Data supplied Block Start

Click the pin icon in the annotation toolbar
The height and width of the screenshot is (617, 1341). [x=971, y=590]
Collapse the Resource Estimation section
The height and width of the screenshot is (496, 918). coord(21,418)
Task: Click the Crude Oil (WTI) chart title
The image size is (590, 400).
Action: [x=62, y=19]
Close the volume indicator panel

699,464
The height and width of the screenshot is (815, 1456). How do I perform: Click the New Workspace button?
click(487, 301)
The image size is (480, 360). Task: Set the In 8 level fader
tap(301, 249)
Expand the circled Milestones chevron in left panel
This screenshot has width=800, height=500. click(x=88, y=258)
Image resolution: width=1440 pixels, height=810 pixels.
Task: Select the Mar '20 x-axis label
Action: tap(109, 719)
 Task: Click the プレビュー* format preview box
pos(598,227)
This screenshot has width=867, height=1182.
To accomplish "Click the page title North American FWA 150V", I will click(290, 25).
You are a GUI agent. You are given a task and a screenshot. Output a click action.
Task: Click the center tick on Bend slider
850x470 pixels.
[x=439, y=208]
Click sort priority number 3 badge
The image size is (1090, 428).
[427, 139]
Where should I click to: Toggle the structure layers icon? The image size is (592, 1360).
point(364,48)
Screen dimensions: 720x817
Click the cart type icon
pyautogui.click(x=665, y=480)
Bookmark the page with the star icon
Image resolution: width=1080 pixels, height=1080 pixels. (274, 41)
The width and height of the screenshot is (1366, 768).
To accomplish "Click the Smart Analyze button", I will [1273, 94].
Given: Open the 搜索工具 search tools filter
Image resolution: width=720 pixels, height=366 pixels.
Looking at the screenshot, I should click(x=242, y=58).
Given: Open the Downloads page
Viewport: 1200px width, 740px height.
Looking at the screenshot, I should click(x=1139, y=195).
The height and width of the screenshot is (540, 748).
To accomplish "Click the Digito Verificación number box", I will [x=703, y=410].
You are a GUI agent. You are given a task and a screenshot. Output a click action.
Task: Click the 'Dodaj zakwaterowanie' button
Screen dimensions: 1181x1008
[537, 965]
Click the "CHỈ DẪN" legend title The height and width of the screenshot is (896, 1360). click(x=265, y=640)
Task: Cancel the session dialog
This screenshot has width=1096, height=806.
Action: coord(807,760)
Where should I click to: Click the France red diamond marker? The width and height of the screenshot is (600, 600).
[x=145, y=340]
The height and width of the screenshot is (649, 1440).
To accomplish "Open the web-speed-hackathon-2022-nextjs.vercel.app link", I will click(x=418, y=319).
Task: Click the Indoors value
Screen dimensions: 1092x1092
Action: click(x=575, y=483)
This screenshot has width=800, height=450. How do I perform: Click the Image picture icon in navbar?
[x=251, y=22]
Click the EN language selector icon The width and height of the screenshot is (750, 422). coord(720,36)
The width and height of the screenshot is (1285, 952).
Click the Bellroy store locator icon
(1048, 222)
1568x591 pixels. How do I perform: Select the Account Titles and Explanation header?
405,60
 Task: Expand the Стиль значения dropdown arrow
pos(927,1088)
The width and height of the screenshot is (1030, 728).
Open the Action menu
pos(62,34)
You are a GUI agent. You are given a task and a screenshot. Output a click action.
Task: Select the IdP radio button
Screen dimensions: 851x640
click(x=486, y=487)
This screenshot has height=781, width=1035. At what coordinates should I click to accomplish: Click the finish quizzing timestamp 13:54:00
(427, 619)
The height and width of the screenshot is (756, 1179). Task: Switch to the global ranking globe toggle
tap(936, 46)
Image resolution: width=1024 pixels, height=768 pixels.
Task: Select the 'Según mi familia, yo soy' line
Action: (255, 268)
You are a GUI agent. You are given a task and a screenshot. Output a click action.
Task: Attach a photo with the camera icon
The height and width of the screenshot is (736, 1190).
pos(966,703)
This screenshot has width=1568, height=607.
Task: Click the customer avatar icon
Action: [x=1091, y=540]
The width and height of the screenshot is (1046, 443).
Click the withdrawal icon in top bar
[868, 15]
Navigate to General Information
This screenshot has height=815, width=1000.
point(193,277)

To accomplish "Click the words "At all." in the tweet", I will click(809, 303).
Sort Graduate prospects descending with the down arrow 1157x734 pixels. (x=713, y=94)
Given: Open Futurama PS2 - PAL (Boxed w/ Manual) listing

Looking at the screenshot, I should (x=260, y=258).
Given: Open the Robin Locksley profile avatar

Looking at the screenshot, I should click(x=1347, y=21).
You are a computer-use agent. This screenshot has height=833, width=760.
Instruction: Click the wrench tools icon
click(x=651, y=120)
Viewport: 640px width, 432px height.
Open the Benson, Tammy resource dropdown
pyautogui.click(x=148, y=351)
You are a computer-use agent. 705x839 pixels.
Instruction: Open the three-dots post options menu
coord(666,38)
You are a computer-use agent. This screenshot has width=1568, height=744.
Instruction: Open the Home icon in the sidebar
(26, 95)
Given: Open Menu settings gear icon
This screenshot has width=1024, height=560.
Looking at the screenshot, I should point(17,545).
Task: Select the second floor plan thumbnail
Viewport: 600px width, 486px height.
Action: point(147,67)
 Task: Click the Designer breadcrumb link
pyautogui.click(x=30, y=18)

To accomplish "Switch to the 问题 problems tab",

Data supplied Block End

| Problem description |
What you return should consist solely of the lines from the one containing "You are a computer-use agent. 705x839 pixels." through the end of the entries above, reproduced exactly.

| Response box |
You are a computer-use agent. 705x839 pixels.
Instruction: Open the three-dots post options menu
coord(666,38)
You are a computer-use agent. This screenshot has width=1568, height=744.
Instruction: Open the Home icon in the sidebar
(26, 95)
Given: Open Menu settings gear icon
This screenshot has width=1024, height=560.
Looking at the screenshot, I should point(17,545).
Task: Select the second floor plan thumbnail
Viewport: 600px width, 486px height.
Action: point(147,67)
 Task: Click the Designer breadcrumb link
pyautogui.click(x=30, y=18)

To accomplish "Switch to the 问题 problems tab",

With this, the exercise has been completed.